“Did you hear what happened?” Thus began the torrent of excited whispers that swept through the school. I intercepted bits of muffled conversations: three boys – no, four boys – had been hexed. The words “hexed” or “cursed” seemed to strike fear in everyone’s heart. Fear was reflected in the faces around me. No one seemed able to concentrate on the class assignment. I heard other snatches of conversation: “burglary…medicine man…”
When school was dismissed, I drove home as usual. But something was different about the house across the street. The curtains were drawn back in the large picture window as usual. But the beautiful hand-woven Indian rug that used to be on the wall behind the sofa and opposite the window was missing. I had admired that rug. It pleasured me to look at it as I prepared to turn into my own drive. I wondered if the nice Indian family who lived there had taken the rug down for cleaning.
My eldest son came home from band practice brimming with more information about the buzz heard at school. Four high school boys – “Jason, Hector, Alex, and Jerome”– had burglarized the house across the street while we were at school. Yes, they had stolen the beautiful rug, but the police had confiscated the stolen property and would give it back to the true owners. No, that was not the reason the students were so upset. It had to do with the hex. My neighbor’s old uncle – a medicine man – had been spending a few days with her. Of course, he had brought along his medicine bag. He kept it and all his other sacred paraphernalia in a shoe box. Yes, it was missing, but the boys did not have it with them when they were apprehended by the police. After intense questioning, the boys finally admitted that one of them had grabbed up the medicine man’s shoe box. But after they found out what the box contained, they had thrown it away. It had no street value.
# # # #
PROBLEM A:
Decide whether each statement agrees with the passage about the burglary across the street. Answer yes or no for each, and quote the words of the passage that settle it.
(i) The rug had hung on the wall behind the sofa.
(ii) The police recovered the medicine man's shoe box from the boys.
(iii) The narrator's eldest son came home from football practice.
PROBLEM B: In the passage about the burglary across the street, where did the medicine man keep his medicine bag and his other sacred paraphernalia?
PROBLEM C: From the passage about the burglary across the street, return the part that opens with the words containing "When school was" and closes with "down for cleaning.".

INFORMATION GIVEN:
# # # #
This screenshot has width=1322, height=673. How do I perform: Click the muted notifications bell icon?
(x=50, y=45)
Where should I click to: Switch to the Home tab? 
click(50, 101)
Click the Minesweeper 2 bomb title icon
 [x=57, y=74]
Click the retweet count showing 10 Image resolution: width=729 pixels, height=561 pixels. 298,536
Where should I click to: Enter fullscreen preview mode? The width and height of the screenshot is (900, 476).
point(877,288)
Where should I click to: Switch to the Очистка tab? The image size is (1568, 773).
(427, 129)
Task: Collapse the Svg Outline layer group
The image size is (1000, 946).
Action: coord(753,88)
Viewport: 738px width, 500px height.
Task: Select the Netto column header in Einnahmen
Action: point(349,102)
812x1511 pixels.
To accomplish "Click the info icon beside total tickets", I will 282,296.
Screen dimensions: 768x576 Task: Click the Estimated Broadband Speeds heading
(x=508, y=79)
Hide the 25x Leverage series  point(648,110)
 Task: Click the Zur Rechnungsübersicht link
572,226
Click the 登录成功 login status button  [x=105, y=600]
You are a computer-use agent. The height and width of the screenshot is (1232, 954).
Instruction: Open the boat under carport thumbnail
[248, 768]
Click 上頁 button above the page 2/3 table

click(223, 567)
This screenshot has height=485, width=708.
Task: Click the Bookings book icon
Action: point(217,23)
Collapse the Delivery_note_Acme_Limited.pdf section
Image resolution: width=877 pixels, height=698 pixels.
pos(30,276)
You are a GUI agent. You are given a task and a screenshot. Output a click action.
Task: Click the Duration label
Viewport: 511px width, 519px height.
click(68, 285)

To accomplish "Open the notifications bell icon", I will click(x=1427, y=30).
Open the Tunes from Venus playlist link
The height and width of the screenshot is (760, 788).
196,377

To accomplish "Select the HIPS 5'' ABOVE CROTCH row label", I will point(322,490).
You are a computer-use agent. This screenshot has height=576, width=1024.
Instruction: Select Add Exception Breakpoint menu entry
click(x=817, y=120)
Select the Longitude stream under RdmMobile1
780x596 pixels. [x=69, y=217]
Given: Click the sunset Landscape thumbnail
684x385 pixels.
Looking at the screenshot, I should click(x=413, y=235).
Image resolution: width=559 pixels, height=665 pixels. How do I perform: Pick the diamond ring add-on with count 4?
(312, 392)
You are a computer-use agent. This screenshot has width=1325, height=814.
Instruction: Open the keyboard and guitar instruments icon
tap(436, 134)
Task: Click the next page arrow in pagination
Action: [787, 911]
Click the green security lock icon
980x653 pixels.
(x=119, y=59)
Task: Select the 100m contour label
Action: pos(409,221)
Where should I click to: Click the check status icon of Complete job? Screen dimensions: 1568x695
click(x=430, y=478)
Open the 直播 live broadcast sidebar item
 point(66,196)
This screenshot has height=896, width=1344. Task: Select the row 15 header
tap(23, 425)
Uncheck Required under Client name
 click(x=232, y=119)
# # # #
RESPONSE A:
(i) Yes: "the beautiful hand-woven Indian rug that used to be on the wall behind the sofa and opposite the window was missing"
(ii) No: "the boys did not have it with them when they were apprehended by the police"
(iii) No: "My eldest son came home from band practice"

RESPONSE B: He kept them in a shoe box.

RESPONSE C:
When school was dismissed, I drove home as usual. But something was different about the house across the street. The curtains were drawn back in the large picture window as usual. But the beautiful hand-woven Indian rug that used to be on the wall behind the sofa and opposite the window was missing. I had admired that rug. It pleasured me to look at it as I prepared to turn into my own drive. I wondered if the nice Indian family who lived there had taken the rug down for cleaning.